┌─ Records supplied

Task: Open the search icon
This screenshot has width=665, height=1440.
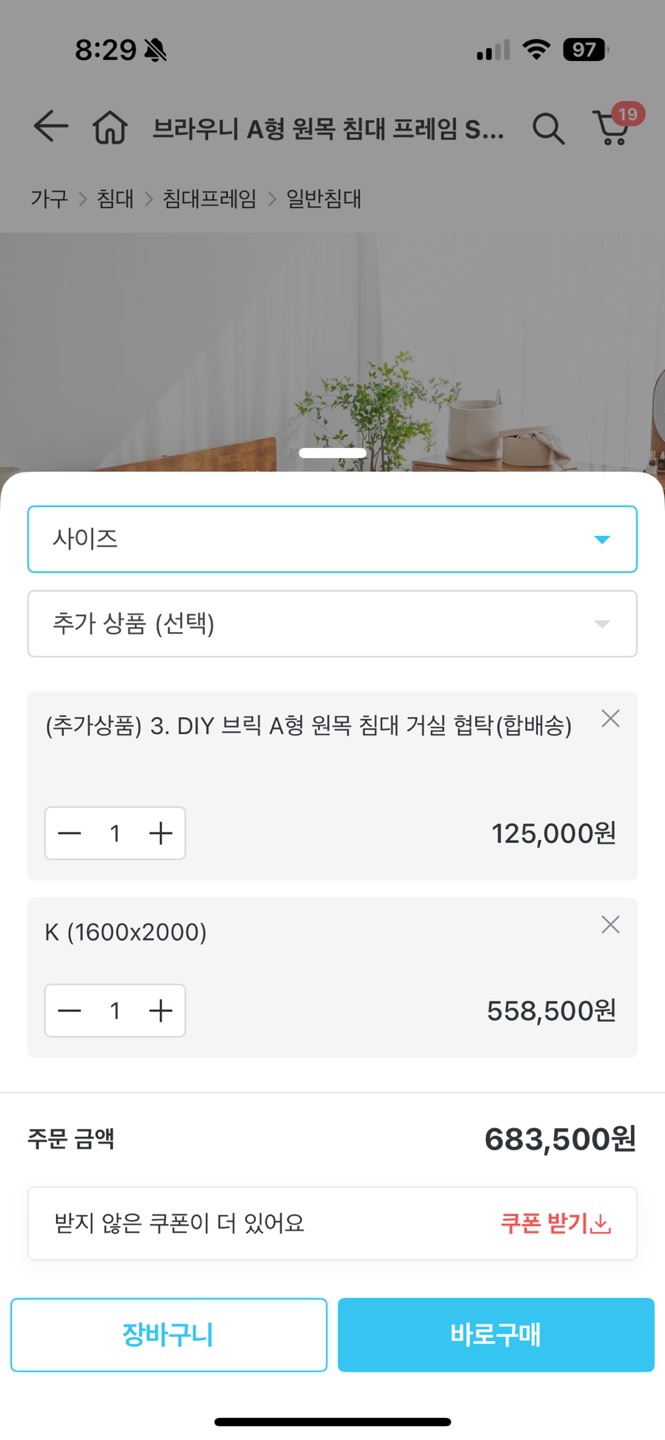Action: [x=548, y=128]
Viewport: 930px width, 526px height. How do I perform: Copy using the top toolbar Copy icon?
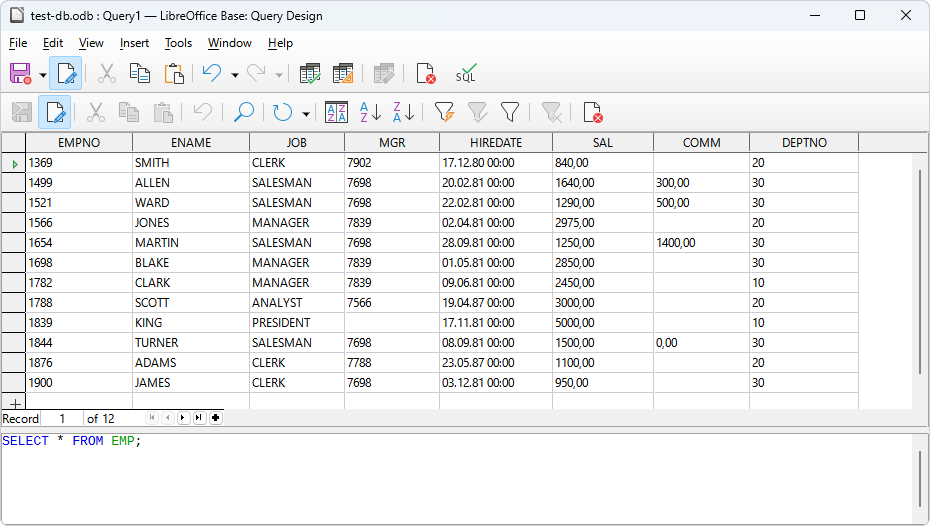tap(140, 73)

└─
┌─ Records supplied

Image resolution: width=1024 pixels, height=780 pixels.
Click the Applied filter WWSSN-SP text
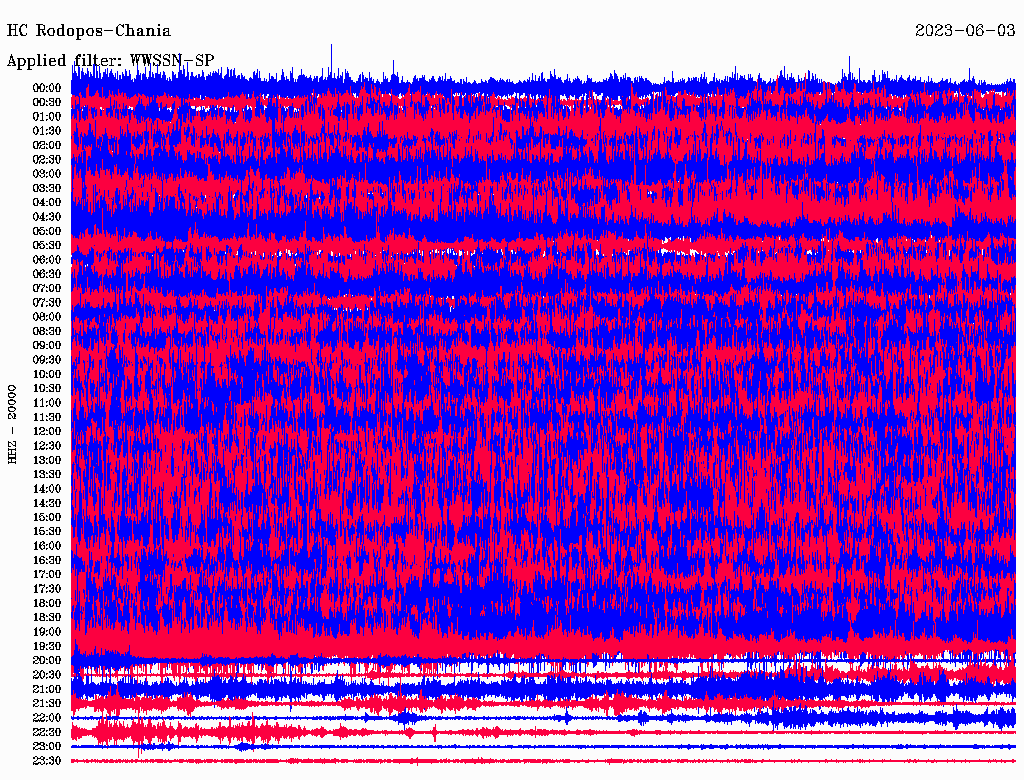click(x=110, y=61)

└─

* [What is required]
Please identify each line of the material that contains the string "width", and copy those lines out.

* [Written solution]
This screenshot has width=665, height=1440.
Viewport: 930px width, 526px height. How do I perform: Copy using the top toolbar Copy icon?
Image resolution: width=1024 pixels, height=780 pixels.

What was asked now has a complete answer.